The exercise: Rewrite the part of the records that starts with the line containing "Image resolution: width=600" and runs through the end of the records as a numbered list. Omit the blank lines and leave out the pictures.

↓

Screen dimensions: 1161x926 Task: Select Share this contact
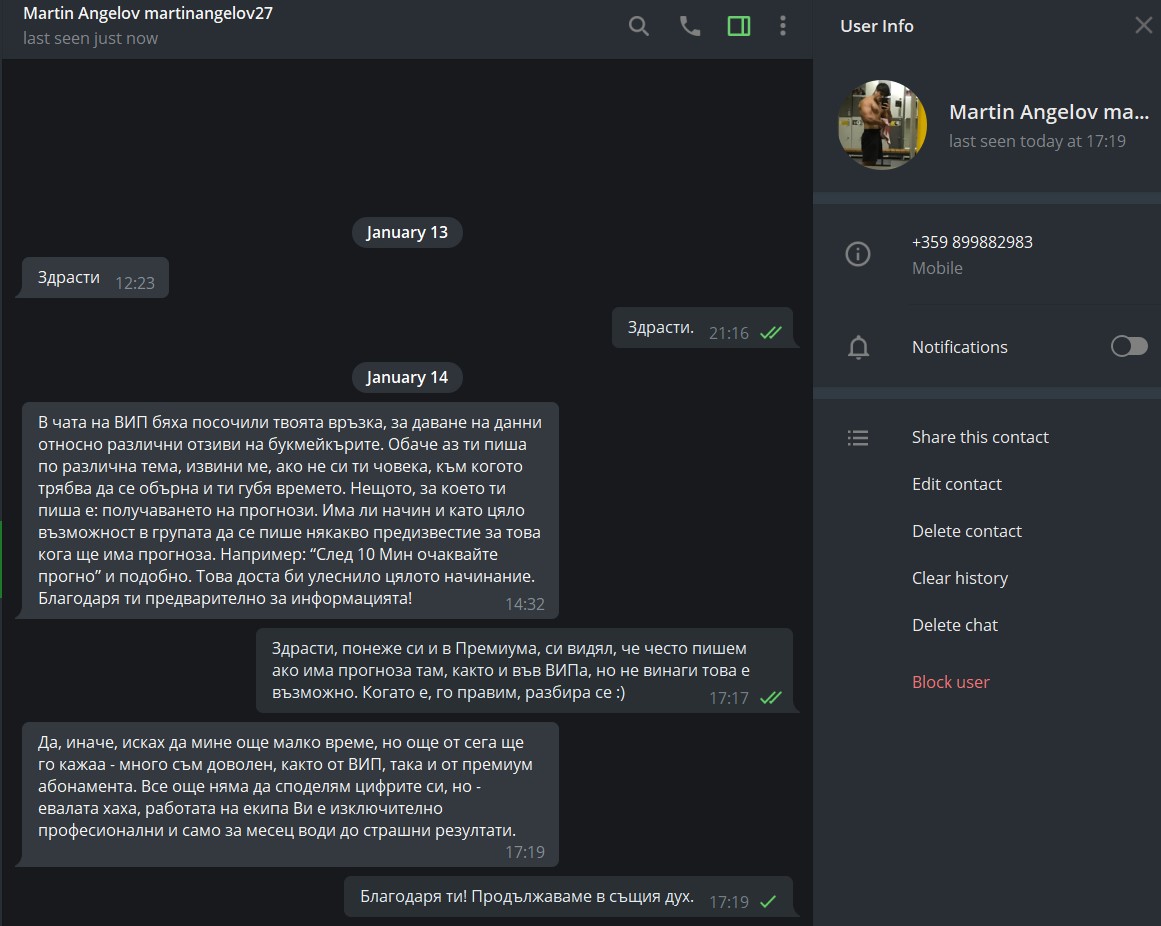(x=980, y=437)
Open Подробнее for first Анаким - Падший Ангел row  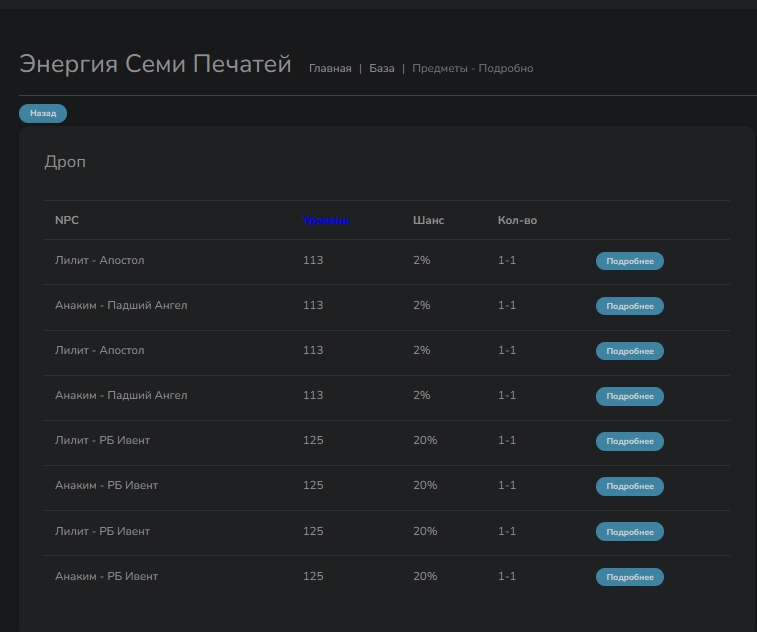pos(629,306)
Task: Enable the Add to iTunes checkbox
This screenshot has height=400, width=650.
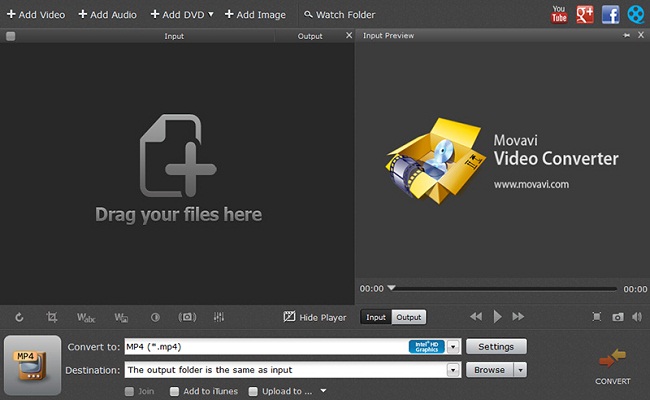Action: [x=175, y=391]
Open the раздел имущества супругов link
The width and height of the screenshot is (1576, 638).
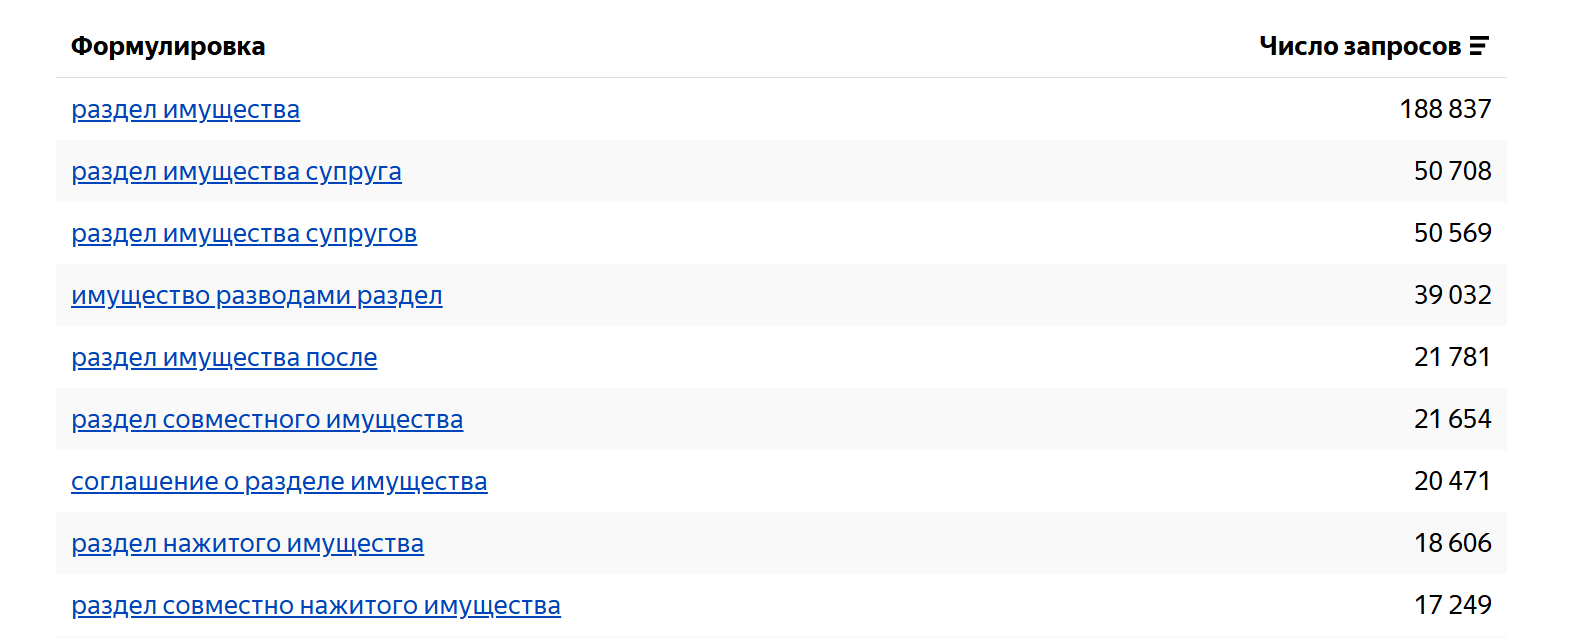tap(244, 233)
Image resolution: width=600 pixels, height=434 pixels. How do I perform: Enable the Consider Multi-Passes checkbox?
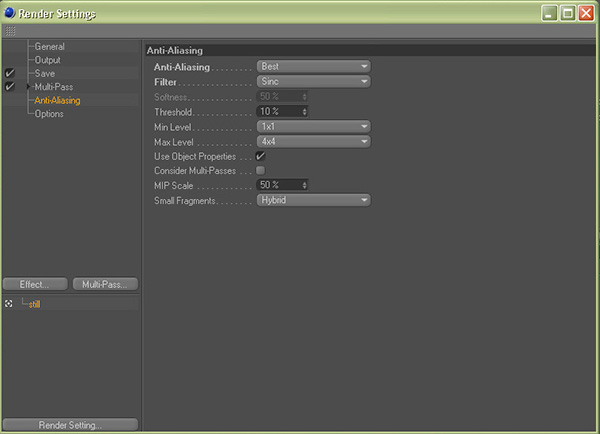261,171

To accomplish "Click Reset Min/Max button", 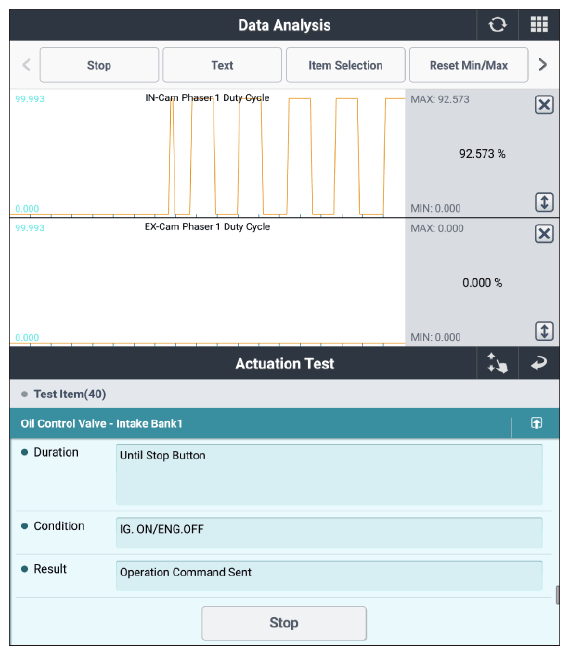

↑

Written answer:
1. Image resolution: width=600 pixels, height=434 pixels. How do I perform: Enable the Consider Multi-Passes checkbox?
2. 261,171
3. To accomplish "Click Reset Min/Max button", 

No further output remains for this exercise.